Re: [Regression] drm/scheduler: track GPU active time per entity

From: Luben Tuikov
Date: Wed Apr 05 2023 - 12:10:00 EST


On 2023-04-05 10:05, Danilo Krummrich wrote:
> On 4/4/23 06:31, Luben Tuikov wrote:
>> On 2023-03-28 04:54, Lucas Stach wrote:
>>> Hi Danilo,
>>>
>>> Am Dienstag, dem 28.03.2023 um 02:57 +0200 schrieb Danilo Krummrich:
>>>> Hi all,
>>>>
>>>> Commit df622729ddbf ("drm/scheduler: track GPU active time per entity")
>>>> tries to track the accumulated time that a job was active on the GPU
>>>> writing it to the entity through which the job was deployed to the
>>>> scheduler originally. This is done within drm_sched_get_cleanup_job()
>>>> which fetches a job from the schedulers pending_list.
>>>>
>>>> Doing this can result in a race condition where the entity is already
>>>> freed, but the entity's newly added elapsed_ns field is still accessed
>>>> once the job is fetched from the pending_list.
>>>>
>>>> After drm_sched_entity_destroy() being called it should be safe to free
>>>> the structure that embeds the entity. However, a job originally handed
>>>> over to the scheduler by this entity might still reside in the
>>>> schedulers pending_list for cleanup after drm_sched_entity_destroy()
>>>> already being called and the entity being freed. Hence, we can run into
>>>> a UAF.
>>>>
>>> Sorry about that, I clearly didn't properly consider this case.
>>>
>>>> In my case it happened that a job, as explained above, was just picked
>>>> from the schedulers pending_list after the entity was freed due to the
>>>> client application exiting. Meanwhile this freed up memory was already
>>>> allocated for a subsequent client applications job structure again.
>>>> Hence, the new jobs memory got corrupted. Luckily, I was able to
>>>> reproduce the same corruption over and over again by just using
>>>> deqp-runner to run a specific set of VK test cases in parallel.
>>>>
>>>> Fixing this issue doesn't seem to be very straightforward though (unless
>>>> I miss something), which is why I'm writing this mail instead of sending
>>>> a fix directly.
>>>>
>>>> Spontaneously, I see three options to fix it:
>>>>
>>>> 1. Rather than embedding the entity into driver specific structures
>>>> (e.g. tied to file_priv) we could allocate the entity separately and
>>>> reference count it, such that it's only freed up once all jobs that were
>>>> deployed through this entity are fetched from the schedulers pending list.
>>>>
>>> My vote is on this or something in similar vain for the long term. I
>>> have some hope to be able to add a GPU scheduling algorithm with a bit
>>> more fairness than the current one sometime in the future, which
>>> requires execution time tracking on the entities.
>>
>> Danilo,
>>
>> Using kref is preferable, i.e. option 1 above.
>
> I think the only real motivation for doing that would be for generically
> tracking job statistics within the entity a job was deployed through. If
> we all agree on tracking job statistics this way I am happy to prepare a
> patch for this option and drop this one:
> https://lore.kernel.org/all/20230331000622.4156-1-dakr@xxxxxxxxxx/T/#u

Hmm, I never thought about "job statistics" when I preferred using kref above.
The reason kref is attractive is because one doesn't need to worry about
it--when the last user drops the kref, the release is called to do
housekeeping. If this never happens, we know that we have a bug to debug.

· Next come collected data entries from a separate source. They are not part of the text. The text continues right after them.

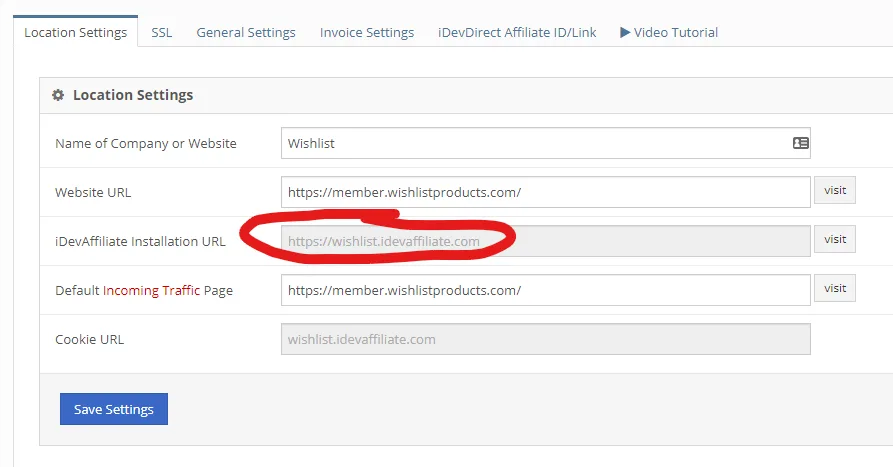Click the gear icon beside Location Settings heading
Image resolution: width=893 pixels, height=467 pixels.
pyautogui.click(x=58, y=95)
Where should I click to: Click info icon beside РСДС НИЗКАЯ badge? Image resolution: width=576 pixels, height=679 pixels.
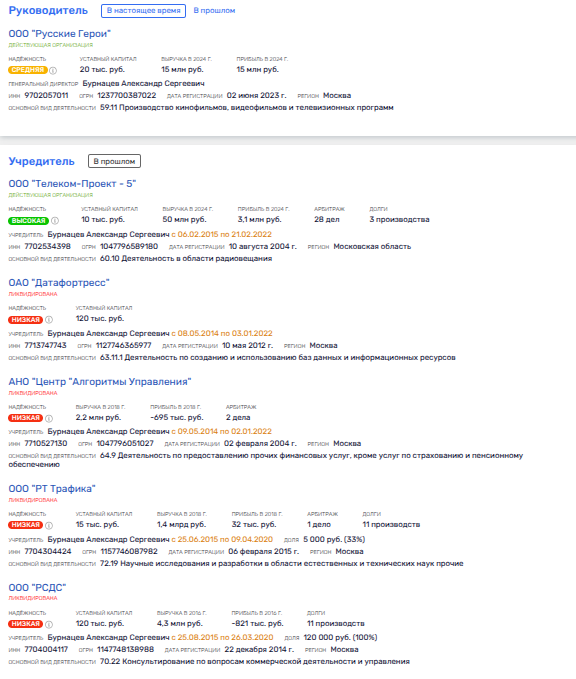click(x=49, y=624)
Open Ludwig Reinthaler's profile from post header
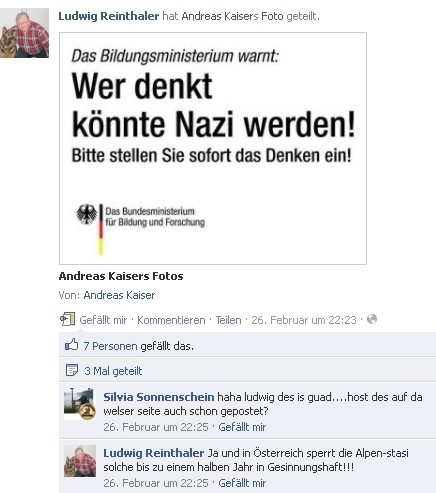The image size is (436, 493). (x=109, y=16)
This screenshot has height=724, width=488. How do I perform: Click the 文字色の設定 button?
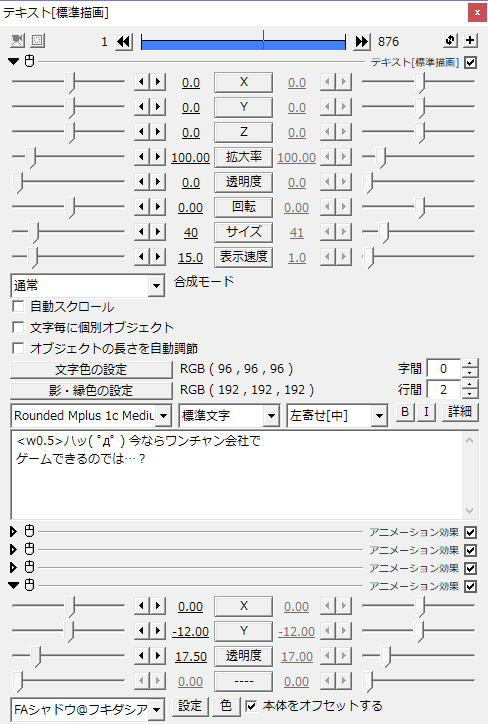[x=91, y=369]
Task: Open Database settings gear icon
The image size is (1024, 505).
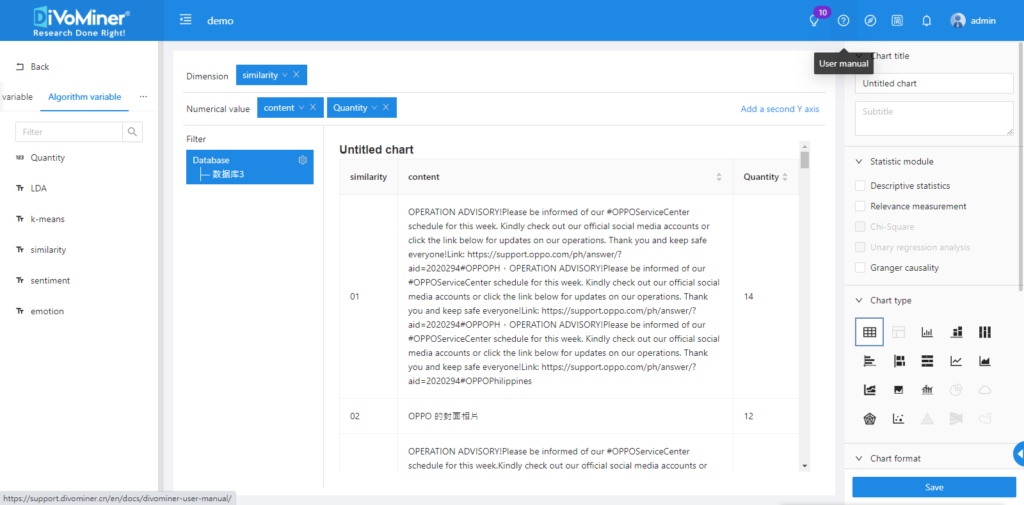Action: tap(303, 160)
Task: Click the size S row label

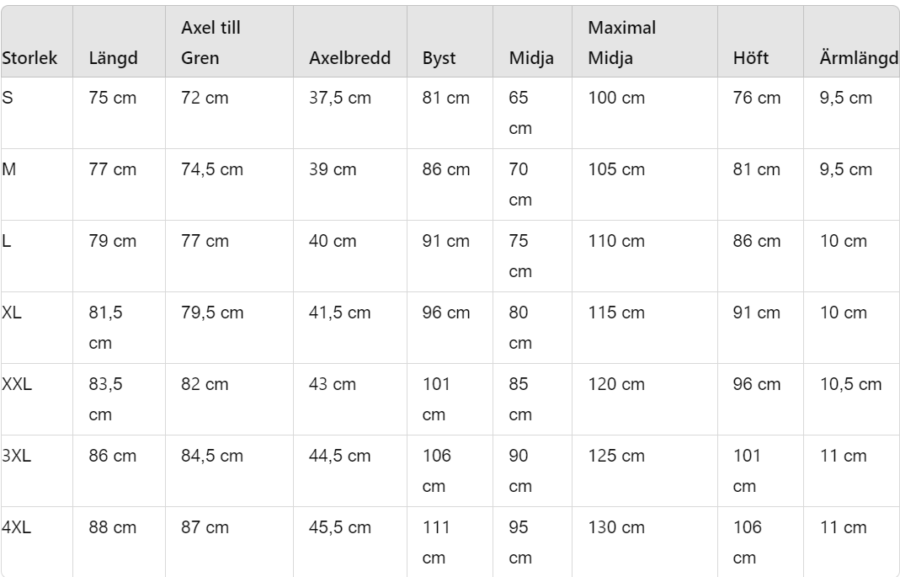Action: (x=7, y=98)
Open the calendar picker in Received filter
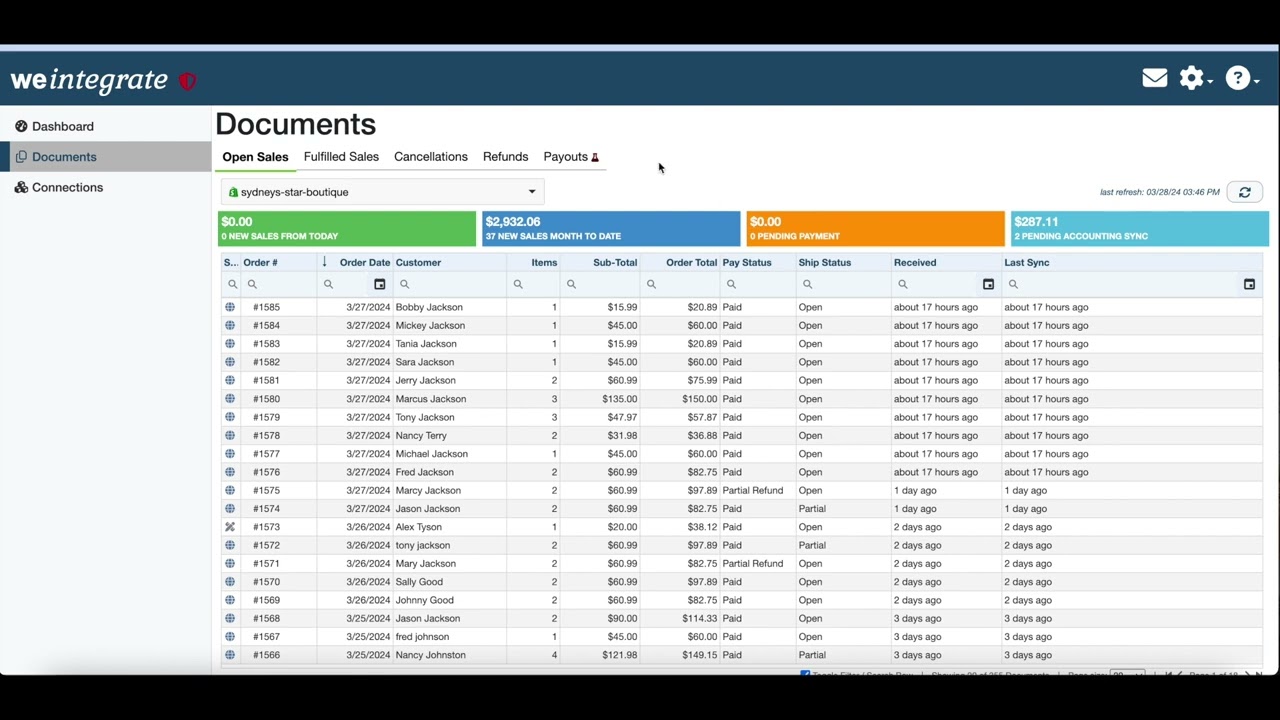The width and height of the screenshot is (1280, 720). (x=988, y=284)

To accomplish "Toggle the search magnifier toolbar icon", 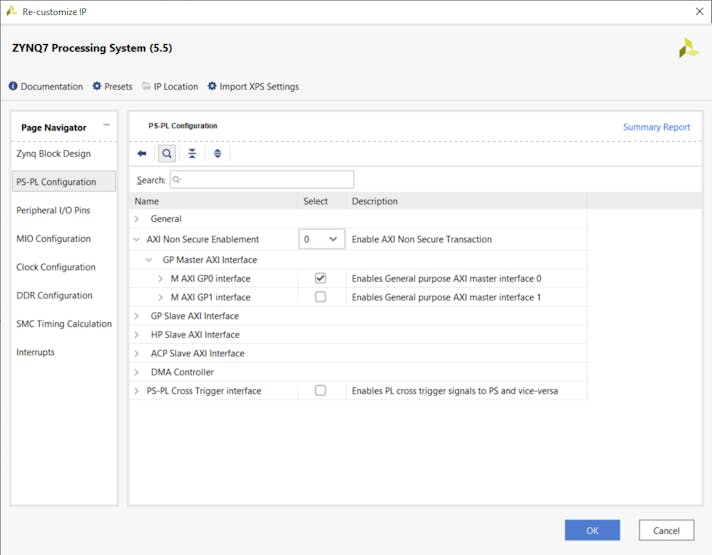I will coord(167,154).
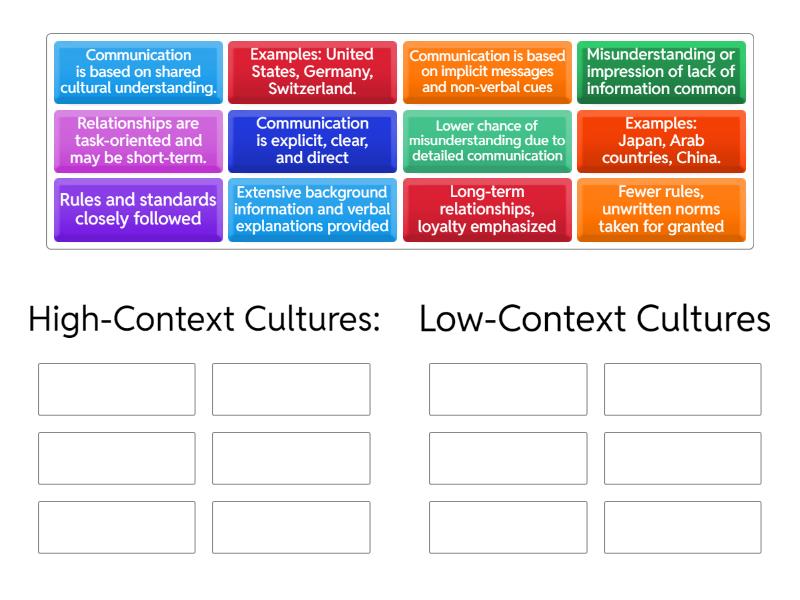Click the 'Examples: United States, Germany, Switzerland' tile

click(x=312, y=71)
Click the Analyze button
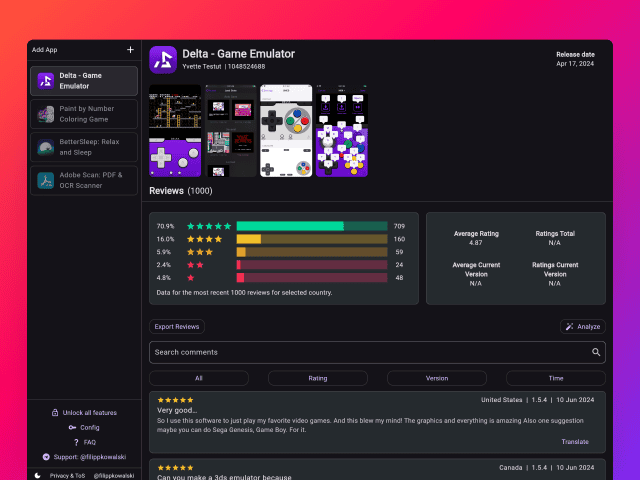640x480 pixels. point(582,326)
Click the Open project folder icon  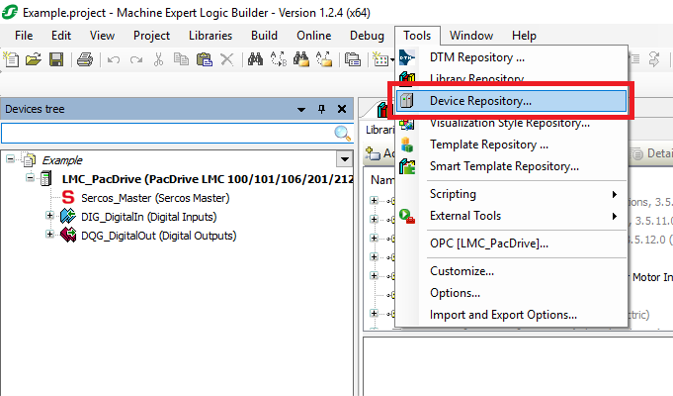[33, 59]
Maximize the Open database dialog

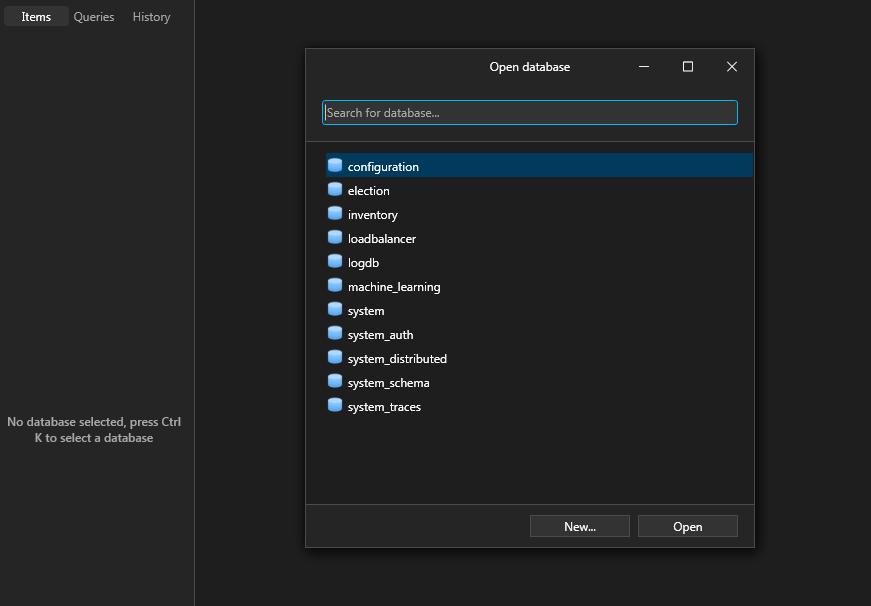(x=688, y=67)
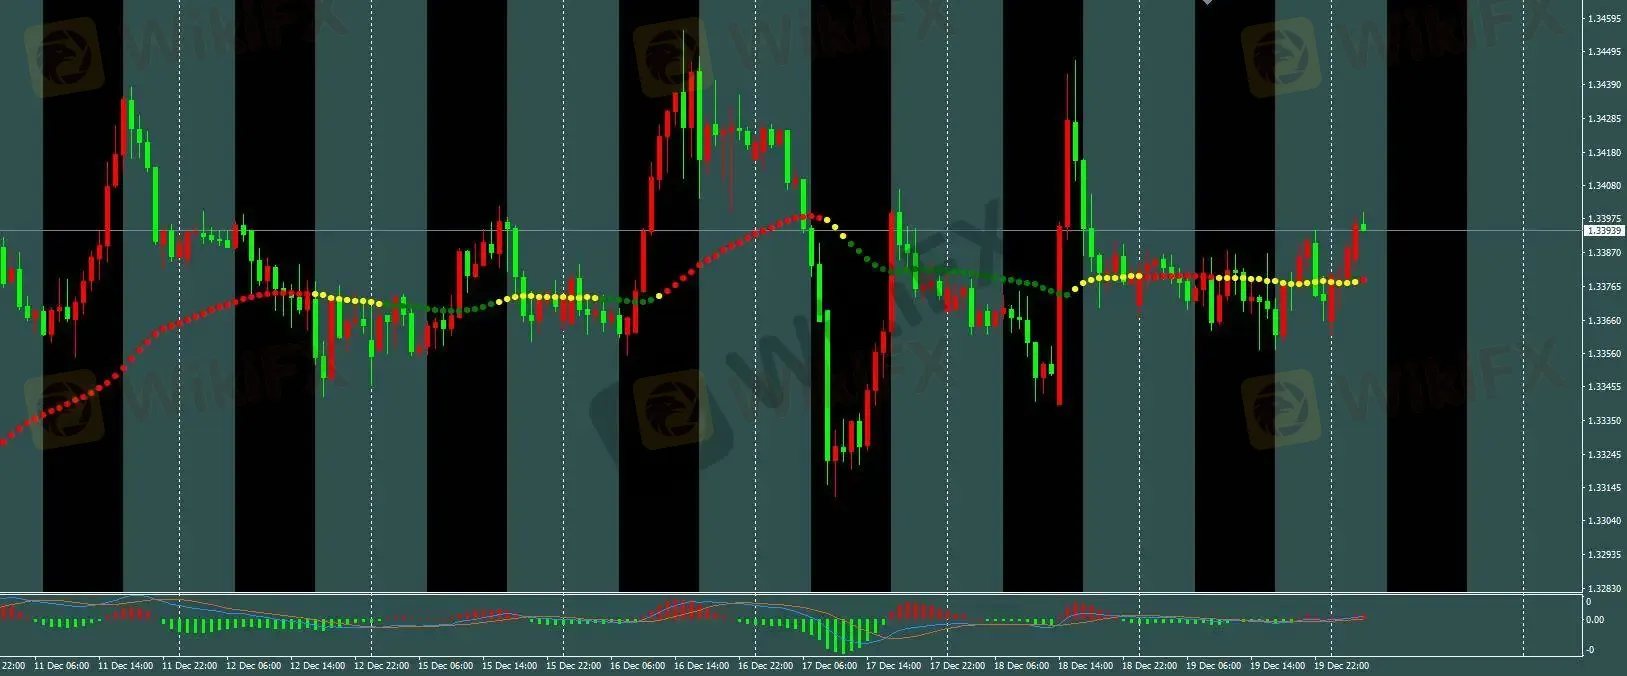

Regarding the patch above--I did look around the code, and it seems safe,
as per your analysis, I didn't see any reference to entity after job submission,
but I'll comment on that thread as well for the record.

Regards,
Luben

>
> Christian mentioned amdgpu tried something similar to what Lucas tried
> running into similar trouble, backed off and implemented it in another
> way - a driver specific way I guess?
>
>>
>> Lucas, can you shed some light on,
>>
>> 1. In what way the current FIFO scheduling is unfair, and
>> 2. shed some details on this "scheduling algorithm with a bit
>> more fairness than the current one"?
>>
>> Regards,
>> Luben
>>
>>>
>>>> 2. Somehow make sure drm_sched_entity_destroy() does block until all
>>>> jobs deployed through this entity were fetched from the schedulers
>>>> pending list. Though, I'm pretty sure that this is not really desirable.
>>>>
>>>> 3. Just revert the change and let drivers implement tracking of GPU
>>>> active times themselves.
>>>>
>>> Given that we are already pretty late in the release cycle and etnaviv
>>> being the only driver so far making use of the scheduler elapsed time
>>> tracking I think the right short term solution is to either move the
>>> tracking into etnaviv or just revert the change for now. I'll have a
>>> look at this.
>>>
>>> Regards,
>>> Lucas
>>>
>>>> In the case of just reverting the change I'd propose to also set a jobs
>>>> entity pointer to NULL once the job was taken from the entity, such
>>>> that in case of a future issue we fail where the actual issue resides
>>>> and to make it more obvious that the field shouldn't be used anymore
>>>> after the job was taken from the entity.
>>>>
>>>> I'm happy to implement the solution we agree on. However, it might also
>>>> make sense to revert the change until we have a solution in place. I'm
>>>> also happy to send a revert with a proper description of the problem.
>>>> Please let me know what you think.
>>>>
>>>> - Danilo
>>>>
>>>
>>
>